--- Extrait présenté ---
C’est un projet sur le long terme. Pour l’instant, deux choses : accumulation de données enregistrées d’ambiances sonores et réflexions sur l’invention de ce domaine de recherche.

Les supports d’enregistrement, depuis 1994, ont été analogiques avec la minicassette, puis numériques avec le minidisque et maintenant la mémoire flash SD.

 Que fais-je de ces sons accumulés (collectage) ?

 Pour quoi faire finalement ?

La diversité des sons et des situations enregistrés est d’abord une matière qui sert comme matériau brut d’enquête, comme document d’illustration et ensuite comme support d’enquête.
Cette variété me permet par exemple de définir une ambiance ou les variations d’ambiance : est-on en oasis, en environnement urbain ? au Maghreb, au Proche-Orient ? un jour de festivités, un jour du quotidien ?
Au-delà du document d’illustration, il convient de penser à de nouvelles formes d’écriture en anthropologie. Les nouvelles technologies devraient nous le permettre.
Comme support d’enquête, le protocole de test est en cours : il est intéressant de noter comment réagissent différentes catégories d’acteurs à l’écoute de sons que j’ai préalablement enregistrés. Reconnaissent-elles les sons, les ambiances ? les aiment-elles ou non ? comment les qualifient-elles ? qu’est-ce qu’ils leur suggèrent ? un moment (lequel) ? un lieu (lequel) ?
---
Exercices:
1. D'après le texte sur les ambiances sonores, quels supports d'enregistrement ont été employés depuis 1994 ?
2. Prolongez le texte sur les ambiances sonores à la suite de sa dernière phrase.
--- Données fournies ---
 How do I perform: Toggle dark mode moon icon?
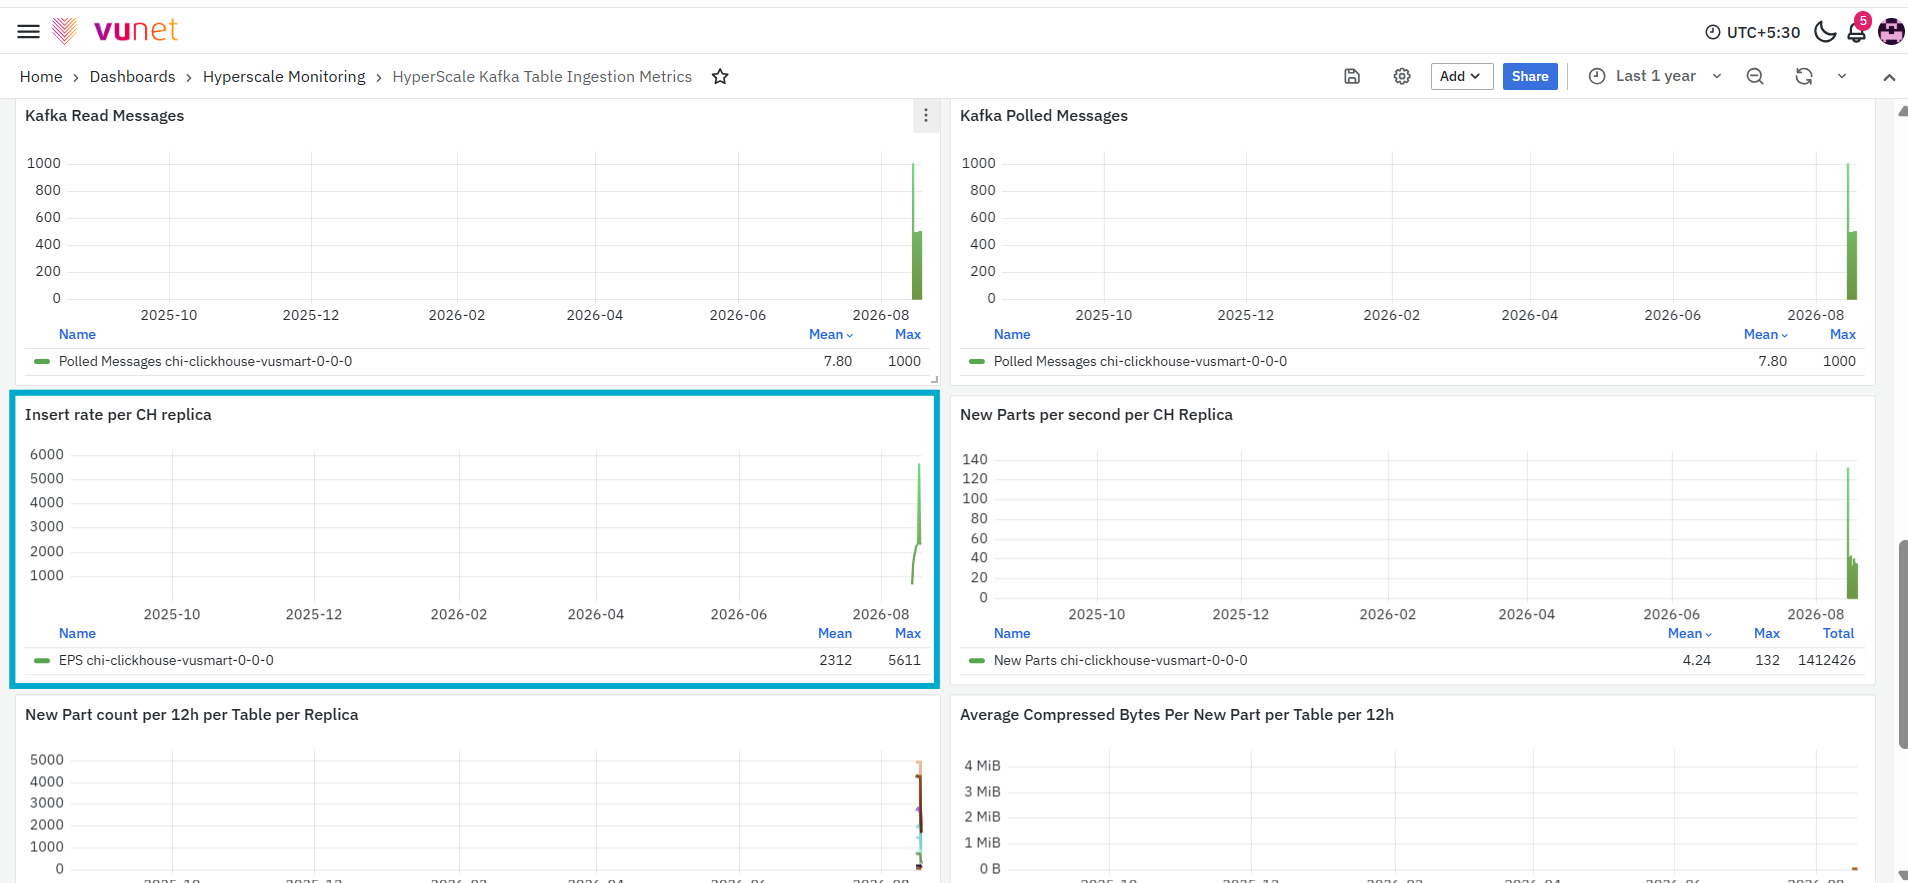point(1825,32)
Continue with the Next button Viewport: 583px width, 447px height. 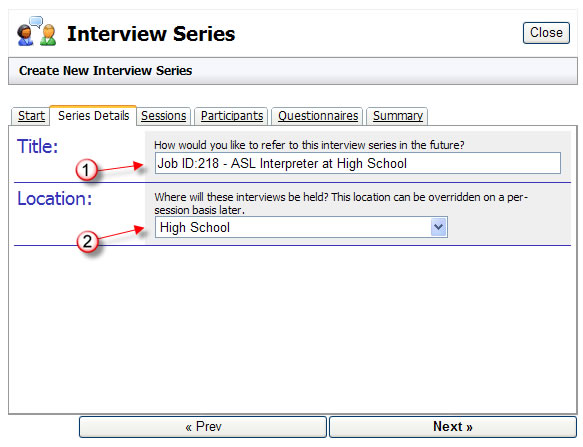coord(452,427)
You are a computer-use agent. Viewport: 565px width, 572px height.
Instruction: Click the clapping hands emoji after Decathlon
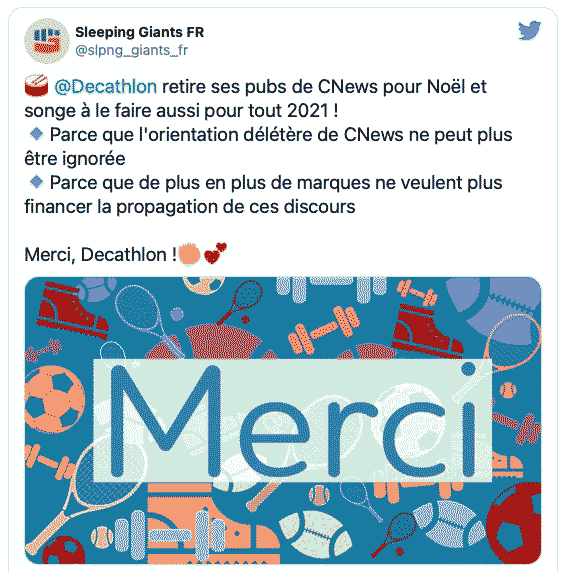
---
--- Données fournies ---
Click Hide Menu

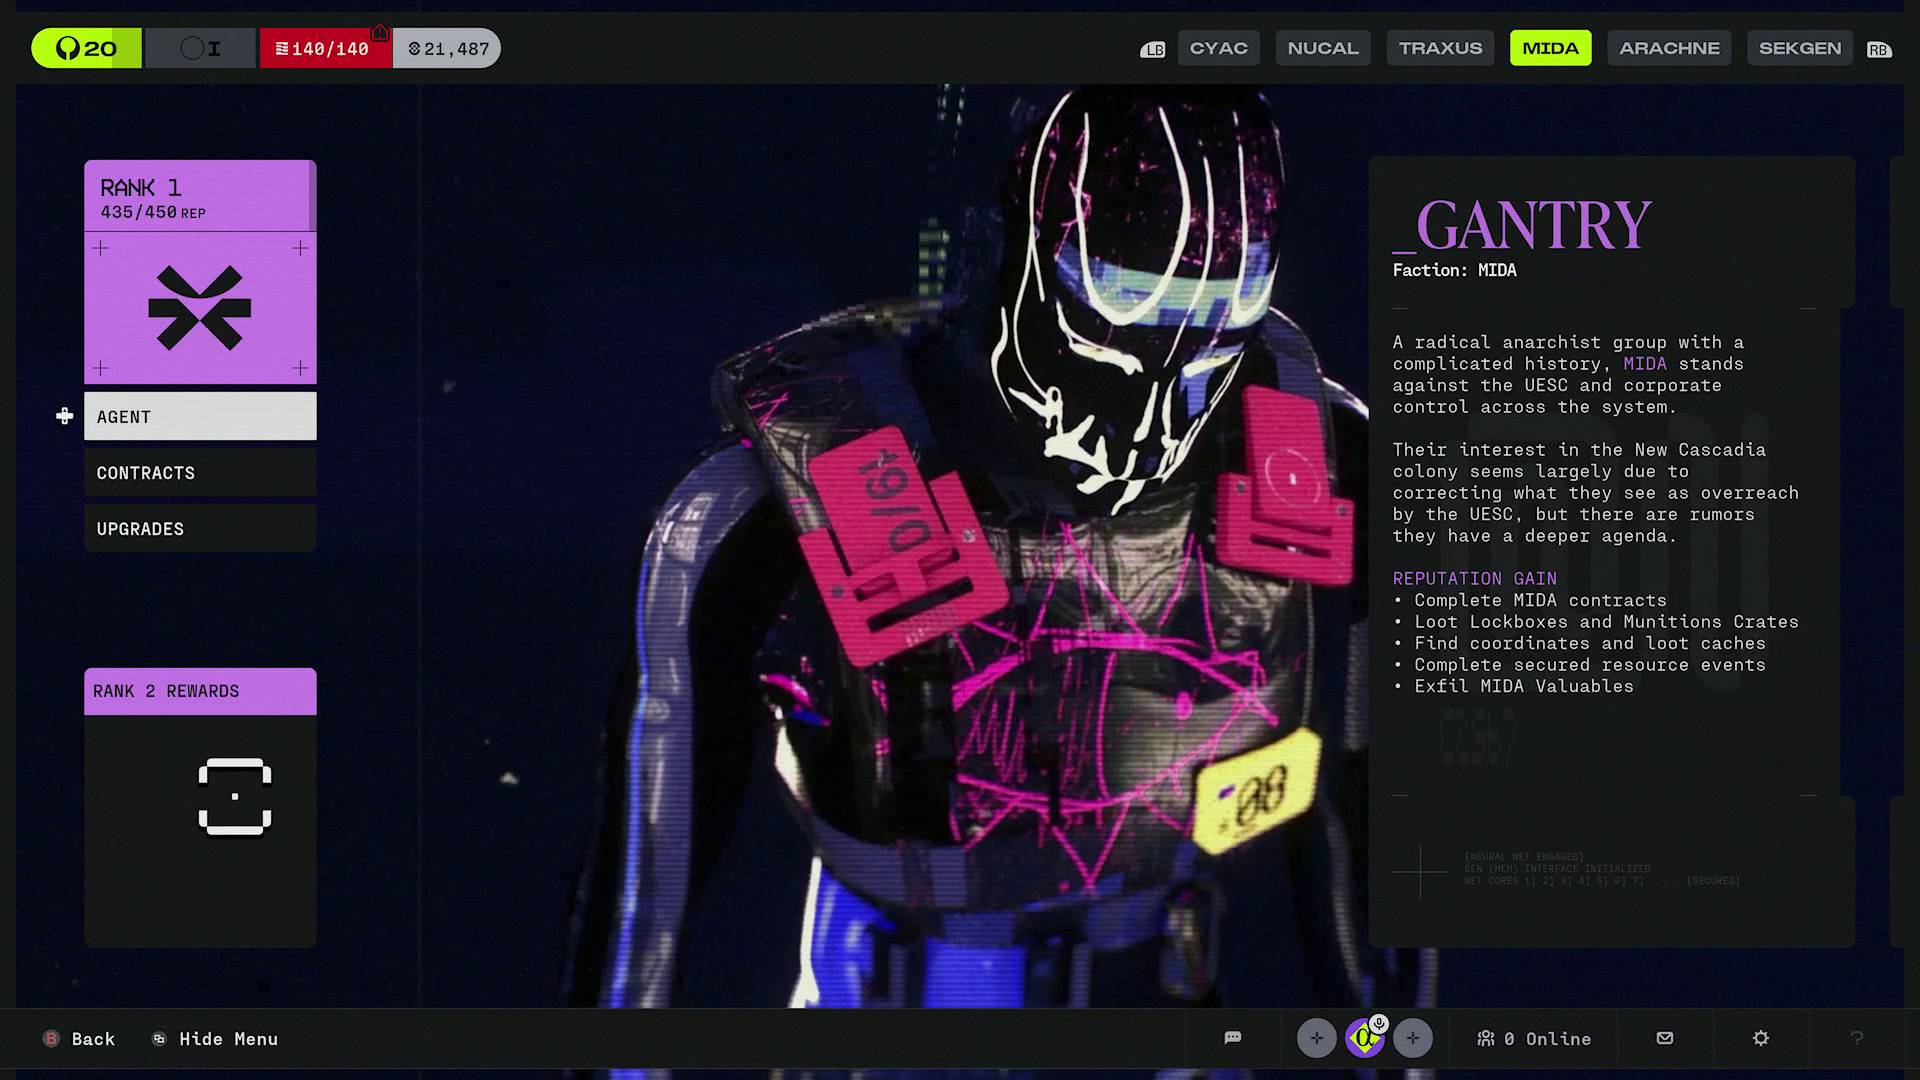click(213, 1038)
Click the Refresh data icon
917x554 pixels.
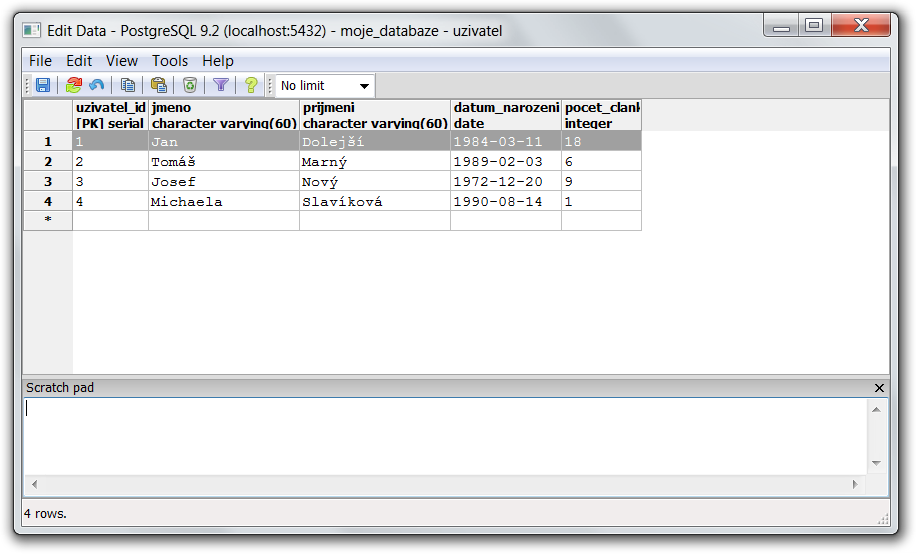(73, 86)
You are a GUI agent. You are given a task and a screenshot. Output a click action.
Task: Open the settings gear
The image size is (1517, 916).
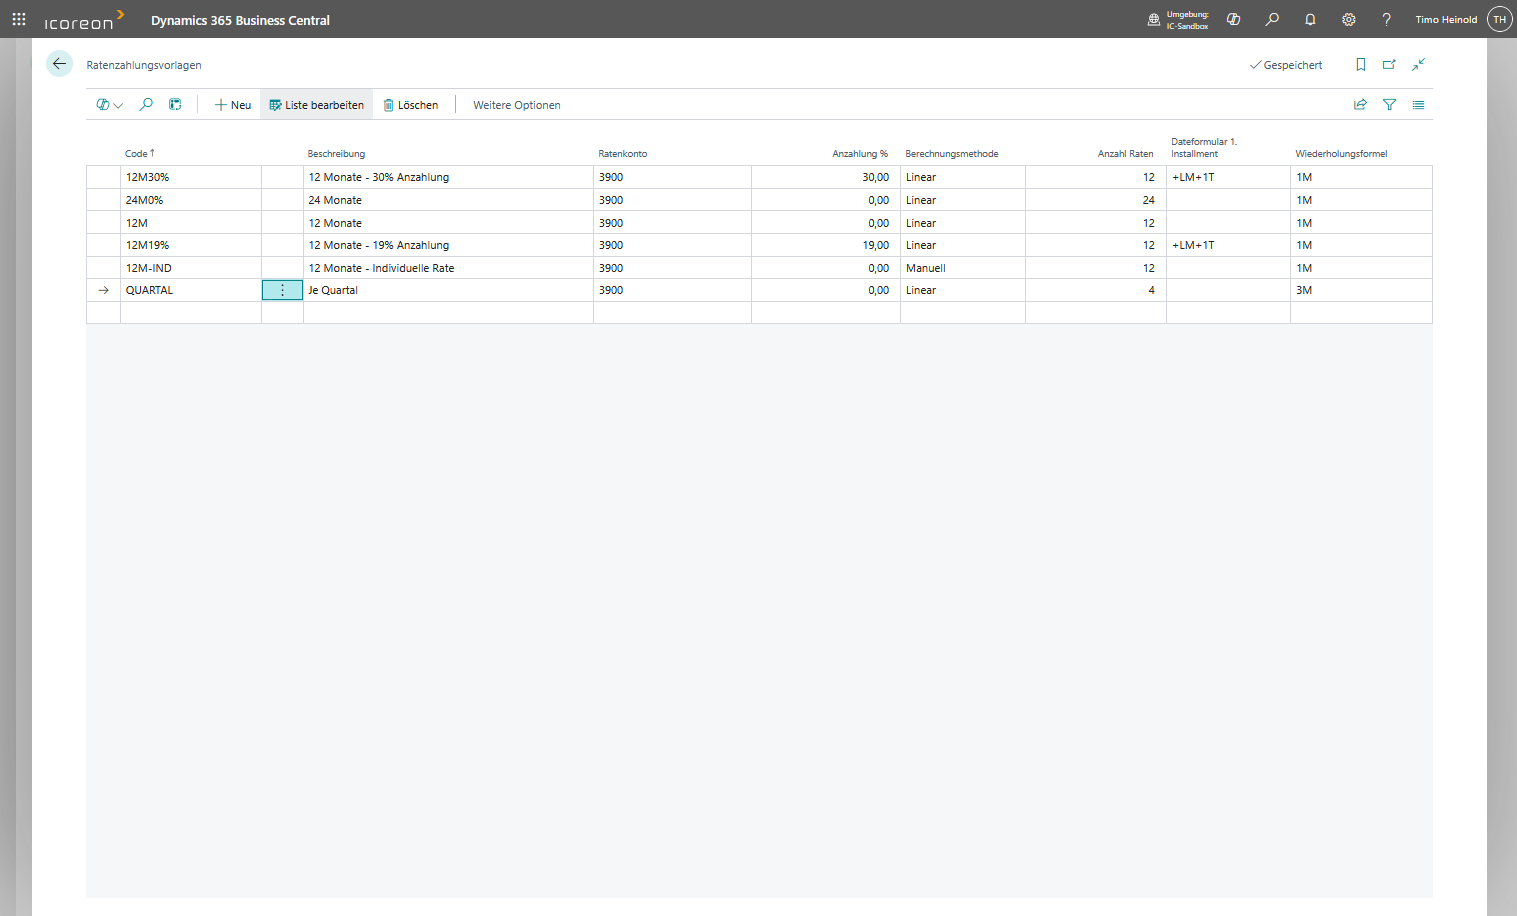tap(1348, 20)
---
Réponses aux exercices:
1. La minicassette, puis le minidisque et maintenant la mémoire flash SD.

2.
Enfin, le plus « excitant » intellectuellement est de réfléchir aux ambiances sonores comme à des objets à appréhender globalement et surtout comme des objets construits socialement. C’est là aussi l’apport possible et important d’une démarche anthropologique. Les ambiances (sonores en particulier) sont des structures socialement structurées, elles possèdent du sens, socialement signifiant… On peut dire que les ambiances sonores ne sont pas le fait du hasard, elles sont des productions sociales. C’est à ce titre que j’ai pu reprendre partiellement une grille élaborée pour l’ethnomusicologie par Steven Feld (1984) [1]. Cette grille d’analyse, je la décompose en cinq points : la compétence, la forme, la production, l’environnement et le discours.

C’est une ethnographie minutieuse qui est requise pour continuer ce travail sur les ambiances sonores. Cette ethnographie est d’autant plus difficile à concevoir et ensuite à mettre en place que les ambiances sont aujourd’hui des objets encore peu légitimes. Mais une grille d’analyse devrait permettre l’analyse comparative entre différents « lieux d’ambiances » (et en pensant à mon terrain urbain au Caire, on peut parler de « lieux incarnés » tant ces ambiances dépendent de la coprésence des acteurs).

 Et ensuite ?

Ensuite, j’ai proposé à Nicolas Puig (IRD) une collaboration autour de la notion de réception du sonore au Caire.
Nous mettons en place depuis l’automne 2011 un dispositif d’enregistrement de parcours quotidiens de Cairotes objectifs/subjectifs avec restitution sous forme d’écoutes réactives, permettant de verbaliser la réception des sons de la ville.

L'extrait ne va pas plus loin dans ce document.